President Obama and Vice President Biden believe that making college affordable is an essential part of restoring that bargain. Our Administration has increased the maximum Pell Grant award by more than $800 and created the $2,500 per year American Opportunity Tax Credit. Even with more generous grants and tax credits, most college students borrow money to pay for school, so we are also limiting federal student loan payments to 10% of discretionary income.

These efforts are commendable. But such initiatives really don’t do much to restore that bargain with the middle class. That’s because the federal government doesn’t really have that much power to do anything as far as American colleges and their costs are concerned.

The real “bargain” here was between the states and their public universities, which used to be dramatically cheaper and were, in many cases, free for state residents.

Since 1980, the cost of public universities, adjusted for inflation, has tripled. That has everything to do with declining state support for public higher education.

Increased Pell Grants and income-based repayment are a step in the right direction, but such policies do little to “restore the bargain.” The bargain was between citizens and their state legislatures. Inexpensive state universities, generously funded by the state government, provided America with educated, talented, and debt-free graduates. That isn’t true anymore.

In Biden’s Ohio speech he apparently,

…Told the students about his own family’s financial struggle to send him to college and the importance of education to his success: “A college degree was more than a ticket to be able to make a living; it was about who you are… about the American Dream, the dream that your parents could put you in a position where you could do better than they could do.”
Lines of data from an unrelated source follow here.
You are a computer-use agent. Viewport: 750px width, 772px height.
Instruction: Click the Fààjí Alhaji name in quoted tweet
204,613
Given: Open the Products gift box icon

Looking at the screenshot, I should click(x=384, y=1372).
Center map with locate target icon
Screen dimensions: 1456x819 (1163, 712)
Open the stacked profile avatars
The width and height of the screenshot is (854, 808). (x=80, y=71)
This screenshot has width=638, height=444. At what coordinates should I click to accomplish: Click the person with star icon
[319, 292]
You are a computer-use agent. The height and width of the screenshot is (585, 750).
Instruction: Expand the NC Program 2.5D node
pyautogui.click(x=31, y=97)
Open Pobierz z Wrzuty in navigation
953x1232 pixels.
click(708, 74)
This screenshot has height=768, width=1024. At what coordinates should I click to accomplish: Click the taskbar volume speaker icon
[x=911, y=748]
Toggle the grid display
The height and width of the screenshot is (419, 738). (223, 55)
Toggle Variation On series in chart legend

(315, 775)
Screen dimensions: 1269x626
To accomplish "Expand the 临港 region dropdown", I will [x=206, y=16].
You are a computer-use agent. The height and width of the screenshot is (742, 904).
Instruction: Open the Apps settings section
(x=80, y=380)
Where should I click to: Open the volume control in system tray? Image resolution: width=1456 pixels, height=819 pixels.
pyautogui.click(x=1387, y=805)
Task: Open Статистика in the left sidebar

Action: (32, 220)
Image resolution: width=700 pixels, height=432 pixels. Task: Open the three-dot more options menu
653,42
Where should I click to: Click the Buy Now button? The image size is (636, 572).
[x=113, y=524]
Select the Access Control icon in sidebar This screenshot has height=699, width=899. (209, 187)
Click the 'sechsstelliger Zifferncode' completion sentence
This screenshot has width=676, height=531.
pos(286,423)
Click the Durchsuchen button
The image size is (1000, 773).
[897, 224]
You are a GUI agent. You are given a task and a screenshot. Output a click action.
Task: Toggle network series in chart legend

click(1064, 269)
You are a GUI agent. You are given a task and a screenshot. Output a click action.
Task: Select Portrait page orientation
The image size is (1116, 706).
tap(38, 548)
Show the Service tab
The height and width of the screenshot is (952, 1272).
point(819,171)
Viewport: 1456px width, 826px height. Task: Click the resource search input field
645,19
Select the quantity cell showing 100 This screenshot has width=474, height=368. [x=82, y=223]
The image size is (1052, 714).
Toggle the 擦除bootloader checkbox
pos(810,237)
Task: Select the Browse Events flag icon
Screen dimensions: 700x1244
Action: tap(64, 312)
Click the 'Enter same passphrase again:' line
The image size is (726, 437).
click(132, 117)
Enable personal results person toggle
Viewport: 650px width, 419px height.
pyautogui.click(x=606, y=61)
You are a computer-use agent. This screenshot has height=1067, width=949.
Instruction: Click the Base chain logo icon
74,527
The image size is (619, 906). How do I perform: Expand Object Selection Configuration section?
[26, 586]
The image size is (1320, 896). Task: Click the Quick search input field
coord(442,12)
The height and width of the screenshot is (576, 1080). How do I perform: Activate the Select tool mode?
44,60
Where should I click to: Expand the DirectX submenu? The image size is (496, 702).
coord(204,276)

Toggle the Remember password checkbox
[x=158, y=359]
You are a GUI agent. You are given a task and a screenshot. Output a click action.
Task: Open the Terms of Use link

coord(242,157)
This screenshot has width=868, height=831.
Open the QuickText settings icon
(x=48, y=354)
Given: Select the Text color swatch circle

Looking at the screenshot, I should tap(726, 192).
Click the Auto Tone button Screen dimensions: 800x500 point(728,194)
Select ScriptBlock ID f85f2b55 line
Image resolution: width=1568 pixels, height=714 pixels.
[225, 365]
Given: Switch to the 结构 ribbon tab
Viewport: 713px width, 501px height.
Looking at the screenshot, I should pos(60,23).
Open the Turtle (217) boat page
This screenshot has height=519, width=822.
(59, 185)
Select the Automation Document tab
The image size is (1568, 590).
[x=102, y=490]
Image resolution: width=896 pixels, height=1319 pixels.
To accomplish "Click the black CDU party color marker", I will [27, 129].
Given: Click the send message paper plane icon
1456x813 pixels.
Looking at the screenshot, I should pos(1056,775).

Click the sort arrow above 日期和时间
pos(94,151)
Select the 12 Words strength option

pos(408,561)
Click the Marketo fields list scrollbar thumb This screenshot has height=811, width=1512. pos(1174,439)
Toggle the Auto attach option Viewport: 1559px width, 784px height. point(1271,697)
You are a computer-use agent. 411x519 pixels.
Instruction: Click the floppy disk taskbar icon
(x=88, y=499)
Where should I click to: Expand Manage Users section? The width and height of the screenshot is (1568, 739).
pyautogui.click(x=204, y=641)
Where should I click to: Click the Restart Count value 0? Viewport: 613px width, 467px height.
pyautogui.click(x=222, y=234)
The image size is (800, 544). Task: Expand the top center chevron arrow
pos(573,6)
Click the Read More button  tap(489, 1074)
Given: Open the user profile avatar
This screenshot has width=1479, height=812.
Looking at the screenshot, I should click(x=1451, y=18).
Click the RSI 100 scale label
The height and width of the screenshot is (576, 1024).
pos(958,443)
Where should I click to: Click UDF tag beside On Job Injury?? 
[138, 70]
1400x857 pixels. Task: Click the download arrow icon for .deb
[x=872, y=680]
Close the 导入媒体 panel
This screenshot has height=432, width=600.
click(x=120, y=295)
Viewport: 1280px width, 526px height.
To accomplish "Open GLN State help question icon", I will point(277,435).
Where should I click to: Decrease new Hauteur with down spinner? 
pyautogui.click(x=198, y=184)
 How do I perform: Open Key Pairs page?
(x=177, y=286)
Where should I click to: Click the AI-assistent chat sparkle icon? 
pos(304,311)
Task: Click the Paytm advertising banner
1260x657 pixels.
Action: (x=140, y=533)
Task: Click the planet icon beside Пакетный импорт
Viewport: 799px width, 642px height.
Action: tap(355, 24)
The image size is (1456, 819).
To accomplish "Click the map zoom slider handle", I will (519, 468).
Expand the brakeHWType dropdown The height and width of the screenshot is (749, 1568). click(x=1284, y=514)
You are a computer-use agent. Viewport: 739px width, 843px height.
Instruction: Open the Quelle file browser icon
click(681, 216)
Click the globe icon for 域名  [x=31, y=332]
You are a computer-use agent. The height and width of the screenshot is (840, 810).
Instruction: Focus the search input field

Biden earned a bachelor’s degree in history and political science from the University of Delaware in 1965. Tuition at the school was $315 that year. That may have been a financial struggle for his parents but in-state tuition at Delaware’s flagship state university is now $11,192 a year.

If the federal government is to replace the bargain it would actually have to step in where states have dropped the ball. There are a number of reasons why that might not be such a great idea, but it’s time to recognize what’s really going on here.